So it’s the home opener for the Braves on Friday night, and wouldn’t you know who’s in town for the occasion? The Phillies.
And guess who’s pitching the first game of a three-game series? That would be Cliff Lee, the free-agent catch of the offseason who made the rich richer and crowded the frame of last week’s Sports Illustrated cover featuring the Phillies’ aces.
Why waste time wondering how the Braves are going to stack up against the four-time defending National League East champions and their new ace of aces? Just watch.
The Braves had to wait only seven games into the 2011 season to see for themselves. Veteran third baseman Chipper Jones doesn’t think they needed that long.
“I know how we’re going to stack up,” Jones said. “We’re going to be competitive. We’re going to beat them some games. Where the Phillies beat everybody, they’ve got dominance mentally over a bunch of teams in this division.”
The recent numbers bear him out. In the past two seasons, the Braves are 18-18 against the Phillies. The rest of the NL East has losing records against the Phillies (the Mets are 15-22, the Marlins are 14-22, and the Nationals are 9-27).

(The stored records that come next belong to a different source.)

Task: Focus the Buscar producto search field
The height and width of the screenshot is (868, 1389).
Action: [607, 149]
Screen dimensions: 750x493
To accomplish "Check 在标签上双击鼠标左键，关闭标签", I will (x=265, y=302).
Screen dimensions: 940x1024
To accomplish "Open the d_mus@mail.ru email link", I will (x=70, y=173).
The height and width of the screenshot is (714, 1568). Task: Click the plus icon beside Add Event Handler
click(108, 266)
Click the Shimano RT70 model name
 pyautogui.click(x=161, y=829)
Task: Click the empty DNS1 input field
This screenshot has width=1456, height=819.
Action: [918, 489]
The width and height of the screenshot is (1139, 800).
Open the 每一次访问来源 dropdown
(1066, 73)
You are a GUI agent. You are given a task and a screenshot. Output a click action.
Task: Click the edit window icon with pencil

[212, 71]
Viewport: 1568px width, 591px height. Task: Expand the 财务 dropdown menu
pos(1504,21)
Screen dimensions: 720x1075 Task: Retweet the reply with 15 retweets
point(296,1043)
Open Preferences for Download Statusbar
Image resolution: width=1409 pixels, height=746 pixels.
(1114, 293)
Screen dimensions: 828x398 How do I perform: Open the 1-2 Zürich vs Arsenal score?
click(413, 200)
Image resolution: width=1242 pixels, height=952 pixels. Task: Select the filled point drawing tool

The Braves have proved they can stand up to the Phillies. At this point they might be a little bowed up, too. At the very least, the Braves are a little weary of questions about the Phillies. The first round started Dec. 14, the morning after Lee signed.
“I don’t really care about the Phillies,” Tim Hudson said to one questioner a little over a week ago. “I’m just concerned about our team. I think we have a good club. I think we’ve got a chance to beat anybody in baseball.”
Hudson faces Lee in the opener. The Braves will miss defending NL Cy Young award winner Roy Halladay, but still get Lee, then Roy Oswalt vs. Brandon Beachy on Saturday and Cole Hamels vs. Derek Lowe on Sunday.
Jones doesn’t think the Braves should be intimidated by matchups on paper.
“Everybody’s got good pitching,” Jones said. “These guys have just got a little more pedigree than everybody else. You get to looking at the back of the baseball card before you walk up there to the plate, you’re beat already. I don’t care what’s on the back of their baseball card.
"And until some of our guys get it through their head that they’ve still got to throw it over that plate, and when they do I’m going to be ready to whack it, nothing else matters.”
Jones said what the Phillies have over a lot of teams in the division is swagger, something he thinks the Braves had in their run of 14 consecutive division titles. He thinks attitude can overcome whatever rash of injuries the Phillies are facing.
All-Star second baseman Chase Utley is out for the foreseeable future with knee problems. Projected right fielder Domonic Brown (a Redan High graduate) is on the disabled list with a broken bone in his hand. Closer Brad Lidge is on the DL with shoulder problems.
Yet the Phillies are 5-1 and coming off an 11-0 victory against the New York Mets on Thursday afternoon.
“They’re like we were in the early 2000s,” Jones said. “They’ll pull a reliever out of thin air, a guy with a lifetime 6.00 [ERA], and he’ll have a sub-2 ERA that year. We were the same way, pull a kid up out of the minor leagues and have him step in and not miss a beat. They’ve got something magical going on over there right now.”
The Braves, road weary after a 3-4 trip to Washington and Milwaukee, are hoping last year's magic at Turner Field returns. They were a majors-best 56-25 at home last season, matching their franchise record set in 1998 and matched in 1999. This is the first of a nine-game homestand against the Phillies, Marlins and Mets.
Before the opener, the Braves will unveil their 2010 NL wild-card banner, the first in their history, next to the familiar line of division titles displayed along the left-field facade.
However awkward that might be, with the defending division-winning Phillies looking on, the Braves figure the timing of this series is still good.
“If anything, you want to face them whenever they’re not full strength,” Hudson said. “And right now they’re not full strength.”
The Braves took advantage of a depleted Phillies lineup early last season, going 7-5 against them before the All-Star break when they played stretches without Jimmy Rollins, Placido Polanco and Utley. The Braves were 1-5 against the Phillies after the break.
Still, Lowe thinks what happens in this series might not be as important as what happens when these two teams are left to their own devices.
“We’re so evenly matched that if one of us happens to win the division, it’s probably not going to be because of how we play against each other,” Lowe said. “[We] probably cancel each other out in our 18 games. But there will be probably a little bit more excitement for those games, just because of the hype of their rotation and the expectations of them to win the division and [us] come in second.”
The same reason the Phillies are expected to win the division is the same reason the Braves think they can compete with the Phillies -- their rotation.
“If we pitch, we’ll win,” Hudson said. “If we do what we’re supposed to on the mound. That’s what it’s going to take.”
Staff writer David O’Brien contributed to this article.